____ PAGE TEXT

LAWRENCE — Researchers and educators at the University of Kansas have secured a grant that will help more young people with disabilities attend the university while supporting them and their families in preparing for adulthood and competitive careers.

The U.S. Department of Education Office of Postsecondary Education has awarded KU a five-year, $1.5 million grant to establish the KU Transition to Postsecondary Education for Youth with Intellectual Disabilities program. It will not only give students who might not otherwise go to college a chance to get a KU certificate, it will work with both young people and families with the ultimate goal of preparing them for employment, independent living and increased academic and social engagement.

Mary Morningstar, associate professor of special education and principal investigator of the project housed at the Beach Center on Disability through the Lifespan Institute, said KU will initially partner with the Lawrence Public School District and East Central Kansas Education Cooperative to identify students and families who will qualify for the program. The first cohort of students will come to campus in fall 2016. Students age 18 to 21 with intellectual disabilities are either graduating or transitioning to life after high school, including community-based programs to prepare them for employment.

“At 18 most kids are graduating from high school. But young people with disabilities can still be provided services through the Individuals with Disabilities Education Act,” Morningstar said. “We wanted to apply for this grant because over the years we have heard from parents asking for such a program, and most recently, a mother of an adolescent who wanted her daughter to go to KU. We started talking about what we could do to provide some of the needed services at KU and allowing students to get a credential, and we wanted it to be fully inclusive.”

Students who enroll in KU through what will be known as the KU-TPE Program will go through the same experiences as any first-year student. They’ll take part in programs offered by the Office of First Year Experience to increase the chances of succeeding in college. They’ll also undergo a summer orientation and additional training with their families focused on academic engagement, learning processes, critical thinking, mindsets, interpersonal engagement, and adult roles and responsibilities. The needed supports will be designed in a collaborative effort, utilizing and enhancing existing student services while identifying new and necessary support mechanisms. These will include an array of KU, state agency, community resources and individual funding approaches.

________
____ COLLECTED DATA

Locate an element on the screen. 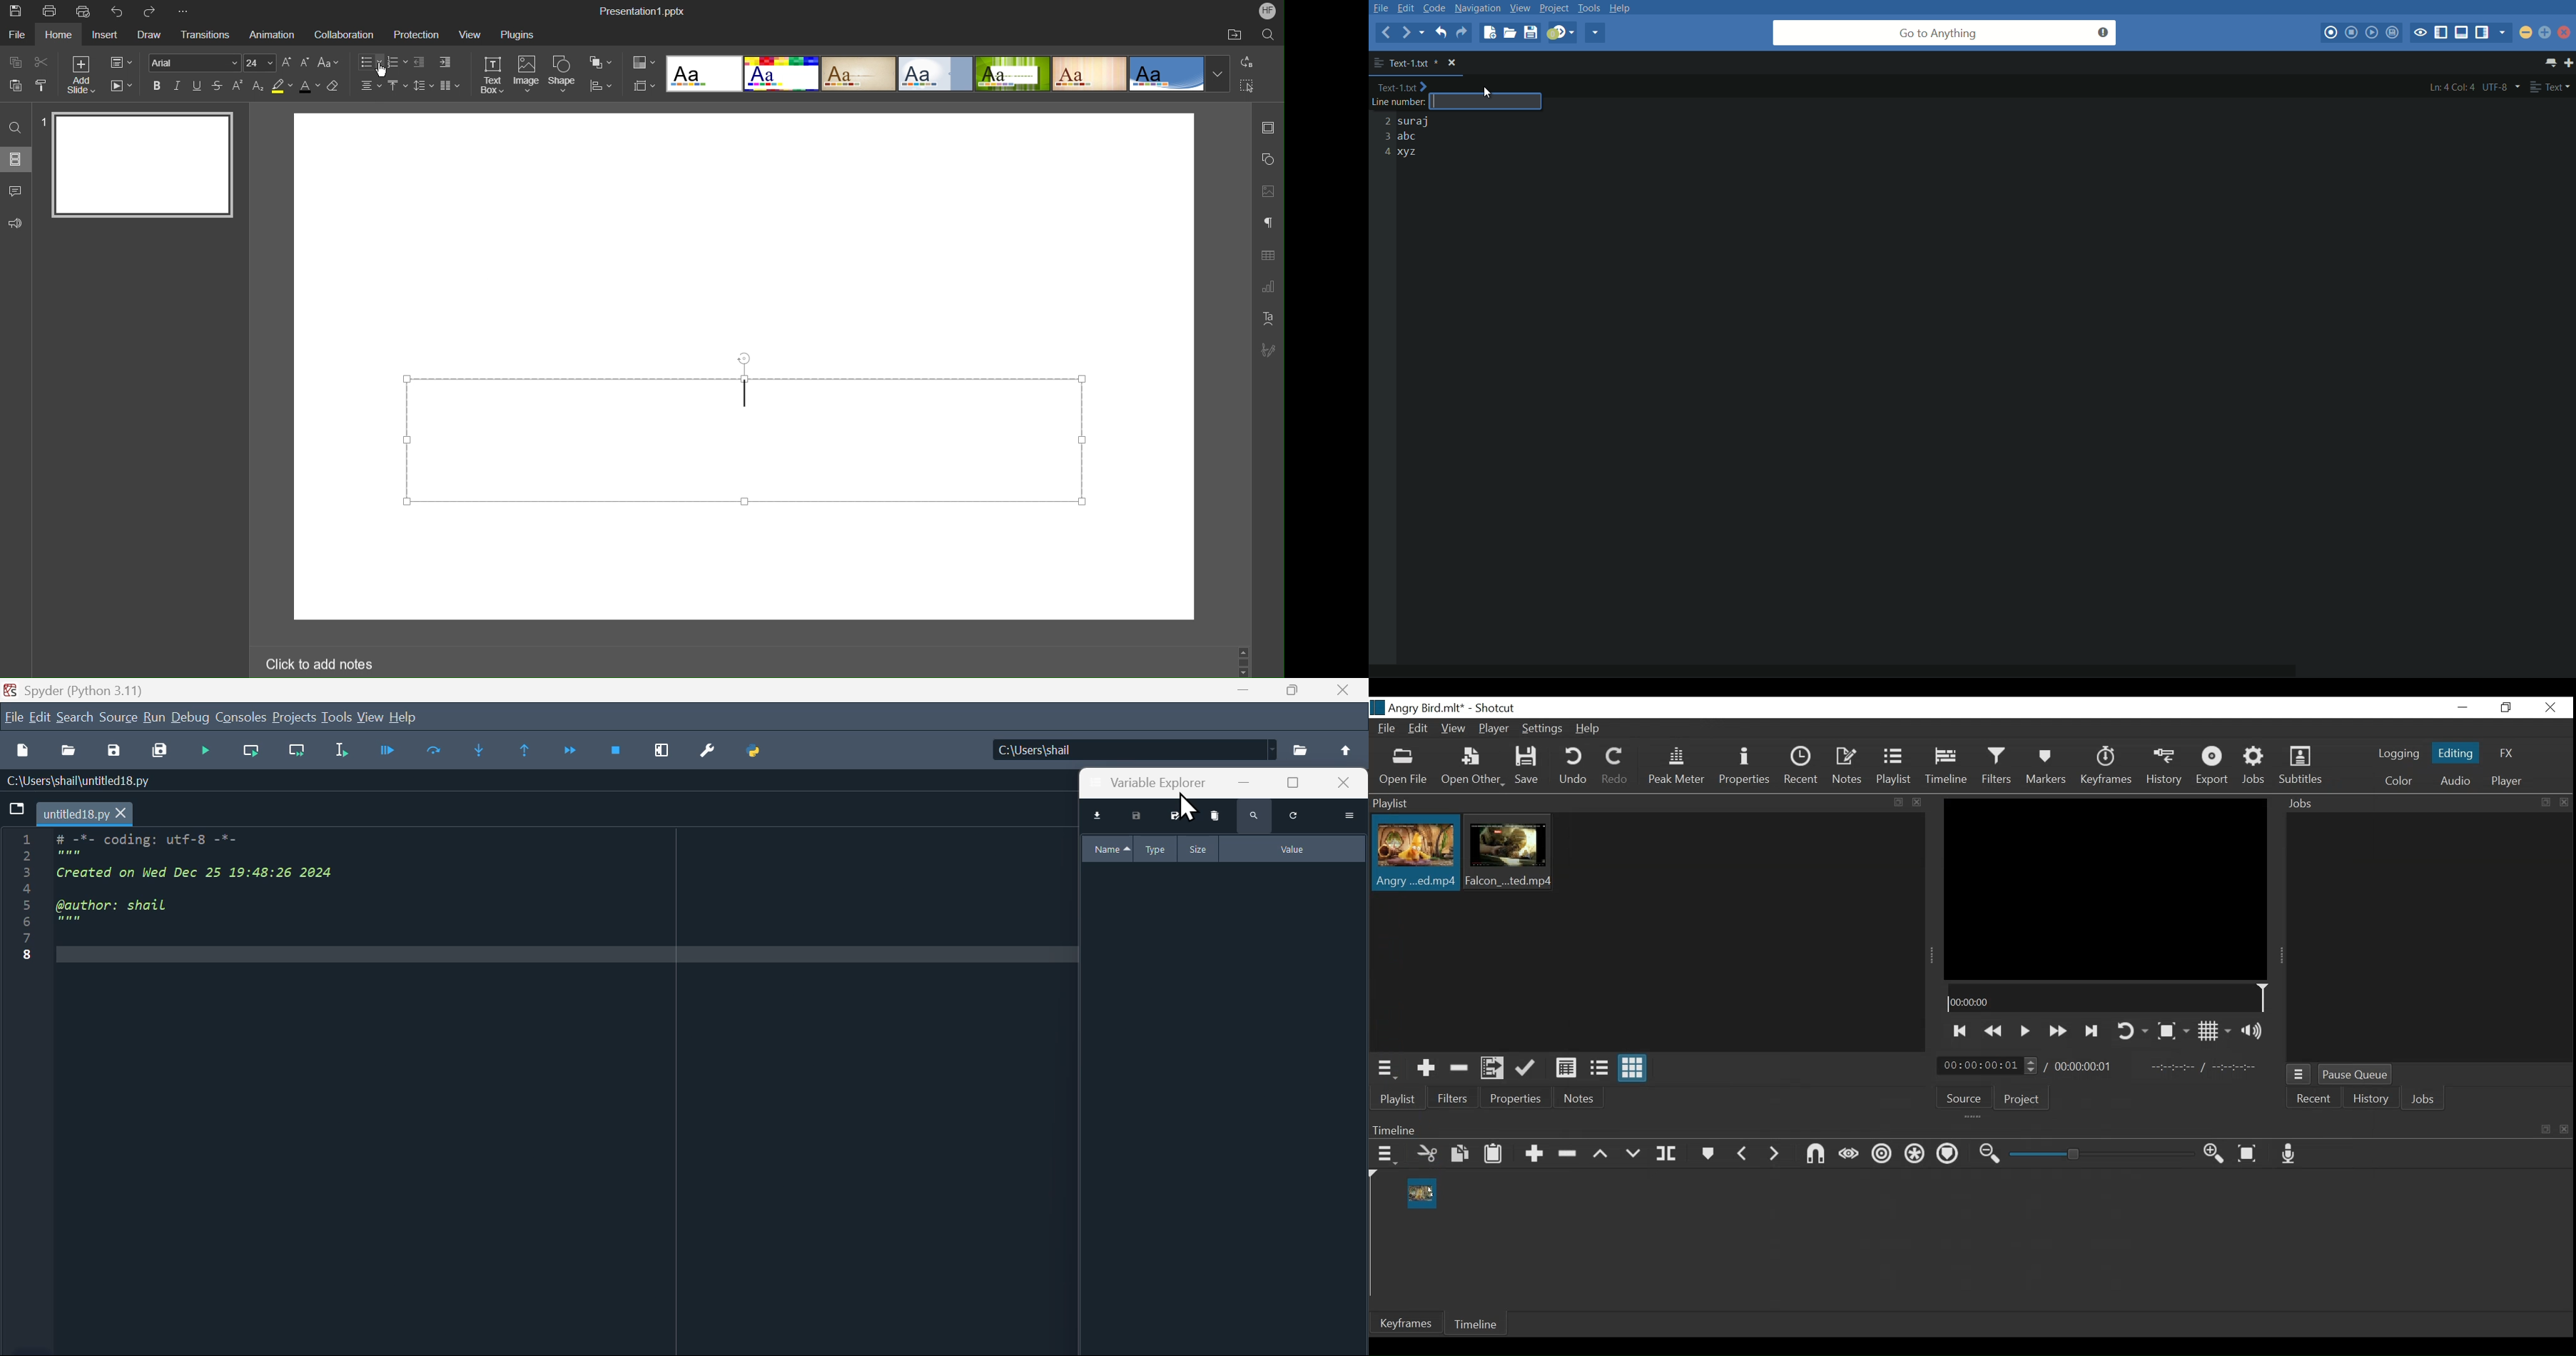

________

PROBLEMS TO SOLVE:
1 > In the KU grant article above, condense the paragraph that begins "Students who enroll in KU through what will be known" into a short bulleted list that keeps its main facts.
2 > Retype the part of the KU grant article that opens with the words containing "LAWRENCE — Researchers" and closes with "and competitive careers.".

FINAL RESULTS:
1 >
- KU-TPE Program students will have the same experiences as any first-year KU student.
- They will take part in Office of First Year Experience programs meant to improve their chances of succeeding in college.
- They will go through a summer orientation.
- With their families, they will receive additional training in academic engagement, learning processes, critical thinking, mindsets, interpersonal engagement, and adult roles and responsibilities.
- Supports will be designed collaboratively, using and enhancing existing student services and identifying new support mechanisms.
- These supports will draw on KU, state agency and community resources and on individual funding approaches.

2 >
LAWRENCE — Researchers and educators at the University of Kansas have secured a grant that will help more young people with disabilities attend the university while supporting them and their families in preparing for adulthood and competitive careers.